Mungkin saya juga sudah dikuasai asumsi, kecil kemungkinan terjadi kerusuhan semacam itu di Pontianak hanya gara-gara menyikapi hasil pemilihan presiden (pilpres). Sebab, selama ini, situasi memanas hanya terjadi saat pemilihan kepala daerah dengan menguatnya persaingan politik identitas. Tidak demikian pada pilpres.
Saya pun tidak memedulikan isi WA dan melanjutkan tidur. Saat saya bangun pukul 06.00, saya tergerak untuk kembali mengecek telepon genggam. Kali ini saya membaca pesan dengan teliti. Ternyata, peristiwa pembakaran pos polisi itu memang terjadi di Pontianak, tepatnya di Kecamatan Pontianak Timur.
Pemicu kejadian ini diduga akibat kesimpangsiuran informasi di media sosial tentang adanya korban jiwa dalam bentrokan di Jakarta. Hal ini memancing emosi massa di Pontianak. Mereka meluapkan amarahnya dengan membakar pos polisi di Pontianak Timur.
Saya pun bergegas mandi, lalu menuju lokasi kejadian. Saya berniat mengambil jalur yang melewati Jembatan Kapuas I. Namun, ternyata jembatan ini ditutup aparat TNI-Polri. Saya terpaksa berganti jalur yang agak jauh, yakni melalui Jembatan Kapuas II untuk menuju Jalan Tanjung Raya II.
Saya memacu kendaraan ke arah lokasi kejadian di Tanjung Raya II. Di situ, tampak sekelompok orang tengah memblokade jalan. Mereka menutupi wajah dengan kain. Di tangan mereka tergenggam kayu. Masyarakat yang akan melintasi jalur itu terpaksa berputar mencari rute lain.
Situasi berubah menjadi tidak aman. Saya mencoba menghubungi beberapa teman jurnalis. Ternyata, baru sebagian kecil yang sampai lokasi. Itu pun diam-diam. Saya kemudian memarkir kendaraan di halaman Rumah Sakit Yarsi.
Setelah itu, saya jalan kaki menuju lampu merah Jalan Tanjung Raya II. Rupanya, di situlah pusat kerumunan massa. Saya berjalan perlahan tanpa mengeluarkan kamera dan tanda pengenal jurnalis. Wajah orang-orang yang saya lewati penuh kecurigaan.
Ada beberapa warga lain berhasil melintas dan mengambil gambar. Namun, mereka dikejar massa dan diminta menghapus video dan foto yang diambil tersebut.
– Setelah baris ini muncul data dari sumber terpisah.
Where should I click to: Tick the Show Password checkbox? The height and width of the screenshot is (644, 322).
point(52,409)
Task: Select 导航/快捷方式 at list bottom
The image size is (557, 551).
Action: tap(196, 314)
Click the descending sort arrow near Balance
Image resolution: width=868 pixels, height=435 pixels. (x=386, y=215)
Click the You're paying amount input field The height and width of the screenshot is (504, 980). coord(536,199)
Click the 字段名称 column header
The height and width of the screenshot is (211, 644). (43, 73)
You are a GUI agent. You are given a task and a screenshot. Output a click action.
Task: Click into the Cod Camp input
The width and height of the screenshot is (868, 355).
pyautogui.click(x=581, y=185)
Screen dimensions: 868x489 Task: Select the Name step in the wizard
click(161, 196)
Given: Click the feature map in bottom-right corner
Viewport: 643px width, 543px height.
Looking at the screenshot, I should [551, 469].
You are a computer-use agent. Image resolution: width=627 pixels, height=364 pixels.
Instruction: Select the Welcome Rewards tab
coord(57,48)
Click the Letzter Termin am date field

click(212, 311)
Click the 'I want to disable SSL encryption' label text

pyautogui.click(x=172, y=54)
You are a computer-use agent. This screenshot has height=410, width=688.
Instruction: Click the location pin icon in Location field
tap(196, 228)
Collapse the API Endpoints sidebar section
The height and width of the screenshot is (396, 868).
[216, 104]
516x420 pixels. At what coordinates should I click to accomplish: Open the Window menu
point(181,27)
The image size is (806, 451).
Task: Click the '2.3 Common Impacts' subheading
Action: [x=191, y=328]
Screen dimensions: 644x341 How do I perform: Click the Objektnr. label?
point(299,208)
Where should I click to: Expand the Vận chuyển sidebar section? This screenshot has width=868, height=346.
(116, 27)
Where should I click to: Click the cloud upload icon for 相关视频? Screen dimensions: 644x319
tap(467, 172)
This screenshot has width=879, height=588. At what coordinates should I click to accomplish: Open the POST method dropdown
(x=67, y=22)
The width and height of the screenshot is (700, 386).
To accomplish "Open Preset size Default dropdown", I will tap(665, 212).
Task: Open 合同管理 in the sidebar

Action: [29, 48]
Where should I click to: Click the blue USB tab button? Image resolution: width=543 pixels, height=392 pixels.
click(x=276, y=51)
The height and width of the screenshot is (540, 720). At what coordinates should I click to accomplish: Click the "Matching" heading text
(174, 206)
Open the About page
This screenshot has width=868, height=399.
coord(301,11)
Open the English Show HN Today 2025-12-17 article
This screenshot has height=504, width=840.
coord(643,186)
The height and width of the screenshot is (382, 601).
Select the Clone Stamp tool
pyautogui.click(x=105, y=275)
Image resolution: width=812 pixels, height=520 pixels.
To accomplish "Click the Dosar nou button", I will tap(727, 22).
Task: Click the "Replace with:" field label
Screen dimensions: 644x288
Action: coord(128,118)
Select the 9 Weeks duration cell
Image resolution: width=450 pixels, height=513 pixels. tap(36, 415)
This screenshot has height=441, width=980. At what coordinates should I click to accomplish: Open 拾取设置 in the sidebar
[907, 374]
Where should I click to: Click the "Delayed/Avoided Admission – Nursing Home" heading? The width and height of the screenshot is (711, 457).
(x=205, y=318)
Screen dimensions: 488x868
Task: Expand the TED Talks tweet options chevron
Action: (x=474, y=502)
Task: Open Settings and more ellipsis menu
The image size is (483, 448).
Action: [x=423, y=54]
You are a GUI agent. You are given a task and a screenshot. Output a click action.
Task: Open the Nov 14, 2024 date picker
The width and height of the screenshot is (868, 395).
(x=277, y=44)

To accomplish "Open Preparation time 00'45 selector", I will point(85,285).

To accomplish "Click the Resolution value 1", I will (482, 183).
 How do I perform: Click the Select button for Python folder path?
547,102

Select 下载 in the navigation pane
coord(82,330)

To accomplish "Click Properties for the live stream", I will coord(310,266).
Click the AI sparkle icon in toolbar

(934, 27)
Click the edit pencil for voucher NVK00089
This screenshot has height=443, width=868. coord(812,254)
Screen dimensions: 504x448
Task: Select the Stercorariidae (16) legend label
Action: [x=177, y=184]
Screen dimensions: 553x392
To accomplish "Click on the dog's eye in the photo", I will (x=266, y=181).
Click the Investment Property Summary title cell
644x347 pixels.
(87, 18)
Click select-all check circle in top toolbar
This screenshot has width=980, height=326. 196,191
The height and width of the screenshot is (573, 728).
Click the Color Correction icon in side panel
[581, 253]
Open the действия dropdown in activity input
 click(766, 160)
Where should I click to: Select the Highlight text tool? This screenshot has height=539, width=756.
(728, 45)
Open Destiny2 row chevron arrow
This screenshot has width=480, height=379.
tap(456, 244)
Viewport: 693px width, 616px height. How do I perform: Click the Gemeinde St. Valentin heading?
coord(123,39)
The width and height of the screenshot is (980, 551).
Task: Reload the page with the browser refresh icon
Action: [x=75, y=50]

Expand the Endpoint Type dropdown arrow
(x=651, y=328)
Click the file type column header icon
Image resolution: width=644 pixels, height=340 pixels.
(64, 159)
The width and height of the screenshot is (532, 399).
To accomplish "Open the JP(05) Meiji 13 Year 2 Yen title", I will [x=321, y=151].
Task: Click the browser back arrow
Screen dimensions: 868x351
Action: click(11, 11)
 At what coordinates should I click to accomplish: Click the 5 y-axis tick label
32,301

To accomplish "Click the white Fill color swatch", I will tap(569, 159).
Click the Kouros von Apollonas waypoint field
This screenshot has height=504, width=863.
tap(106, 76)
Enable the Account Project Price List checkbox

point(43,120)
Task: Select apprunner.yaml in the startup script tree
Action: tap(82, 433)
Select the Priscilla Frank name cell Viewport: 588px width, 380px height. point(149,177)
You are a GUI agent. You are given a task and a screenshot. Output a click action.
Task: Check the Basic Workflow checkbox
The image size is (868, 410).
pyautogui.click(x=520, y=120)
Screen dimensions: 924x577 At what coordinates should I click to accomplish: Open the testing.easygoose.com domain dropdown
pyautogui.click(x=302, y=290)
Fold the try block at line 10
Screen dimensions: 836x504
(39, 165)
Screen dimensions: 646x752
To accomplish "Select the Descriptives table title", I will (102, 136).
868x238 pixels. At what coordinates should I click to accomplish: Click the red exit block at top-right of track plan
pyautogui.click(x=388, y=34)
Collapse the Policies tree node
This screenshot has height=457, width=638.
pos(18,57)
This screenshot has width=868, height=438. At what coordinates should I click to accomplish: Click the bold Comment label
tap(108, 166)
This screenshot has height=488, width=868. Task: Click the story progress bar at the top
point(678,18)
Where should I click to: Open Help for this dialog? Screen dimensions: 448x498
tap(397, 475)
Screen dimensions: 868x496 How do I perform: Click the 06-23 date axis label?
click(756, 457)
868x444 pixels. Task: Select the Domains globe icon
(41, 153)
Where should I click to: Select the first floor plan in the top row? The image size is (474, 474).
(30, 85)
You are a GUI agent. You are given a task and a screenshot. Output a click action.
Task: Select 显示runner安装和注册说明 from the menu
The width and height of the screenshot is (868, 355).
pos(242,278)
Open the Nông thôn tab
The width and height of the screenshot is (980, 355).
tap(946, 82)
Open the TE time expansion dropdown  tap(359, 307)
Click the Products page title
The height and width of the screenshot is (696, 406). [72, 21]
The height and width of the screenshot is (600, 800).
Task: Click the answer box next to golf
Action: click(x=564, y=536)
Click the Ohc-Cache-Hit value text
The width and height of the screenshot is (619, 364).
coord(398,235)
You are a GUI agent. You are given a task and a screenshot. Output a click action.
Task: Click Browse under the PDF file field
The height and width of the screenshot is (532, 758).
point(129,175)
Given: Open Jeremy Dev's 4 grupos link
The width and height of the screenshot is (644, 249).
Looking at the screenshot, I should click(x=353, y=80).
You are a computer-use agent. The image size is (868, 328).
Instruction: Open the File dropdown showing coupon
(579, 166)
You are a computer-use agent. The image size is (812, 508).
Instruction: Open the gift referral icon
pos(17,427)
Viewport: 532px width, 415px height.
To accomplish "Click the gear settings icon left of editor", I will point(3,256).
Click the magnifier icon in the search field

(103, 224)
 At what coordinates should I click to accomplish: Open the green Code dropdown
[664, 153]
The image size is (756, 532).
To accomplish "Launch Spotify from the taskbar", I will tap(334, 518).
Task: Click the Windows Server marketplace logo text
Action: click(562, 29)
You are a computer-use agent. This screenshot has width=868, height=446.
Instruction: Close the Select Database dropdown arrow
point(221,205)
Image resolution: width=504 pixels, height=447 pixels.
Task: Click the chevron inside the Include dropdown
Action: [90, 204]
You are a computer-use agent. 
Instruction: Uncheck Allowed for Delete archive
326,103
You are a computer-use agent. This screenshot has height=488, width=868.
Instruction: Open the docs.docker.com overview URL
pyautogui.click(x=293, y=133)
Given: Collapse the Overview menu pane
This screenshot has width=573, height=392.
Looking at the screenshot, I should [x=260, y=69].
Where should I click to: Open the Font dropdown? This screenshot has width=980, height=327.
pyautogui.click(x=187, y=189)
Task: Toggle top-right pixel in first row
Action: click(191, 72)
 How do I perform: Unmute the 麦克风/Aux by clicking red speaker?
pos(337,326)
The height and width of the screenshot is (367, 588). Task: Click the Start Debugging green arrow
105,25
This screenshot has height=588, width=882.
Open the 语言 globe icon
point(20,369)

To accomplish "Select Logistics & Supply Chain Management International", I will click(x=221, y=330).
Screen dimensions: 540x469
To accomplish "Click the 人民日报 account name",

Saya kemudian menghubungi salah satu teman jurnalis yang saat itu berada di depan sebuah warung untuk memantau aksi massa. Saya dan beberapa jurnalis lain kemudian menghampirinya. Kami duduk mengamati situasi tanpa mengeluarkan kamera. Massa membakar kayu dan ban.
Beberapa saat kemudian, ada seseorang yang menghampiri dan bertanya, ”Kalian jurnalis, ya?”
”Ya, Pak,” jawab kami.
”Oke. Silakan di sini, tapi jangan merekam,” kata orang itu.
”Baik, Pak,” jawab kami.
Namun, sejurus kemudian, datang beberapa orang lain menghampiri kami dan langsung berbicara keras.
”Ini jurnalis, ya? Mana telepon genggam kalian?” kata orang itu.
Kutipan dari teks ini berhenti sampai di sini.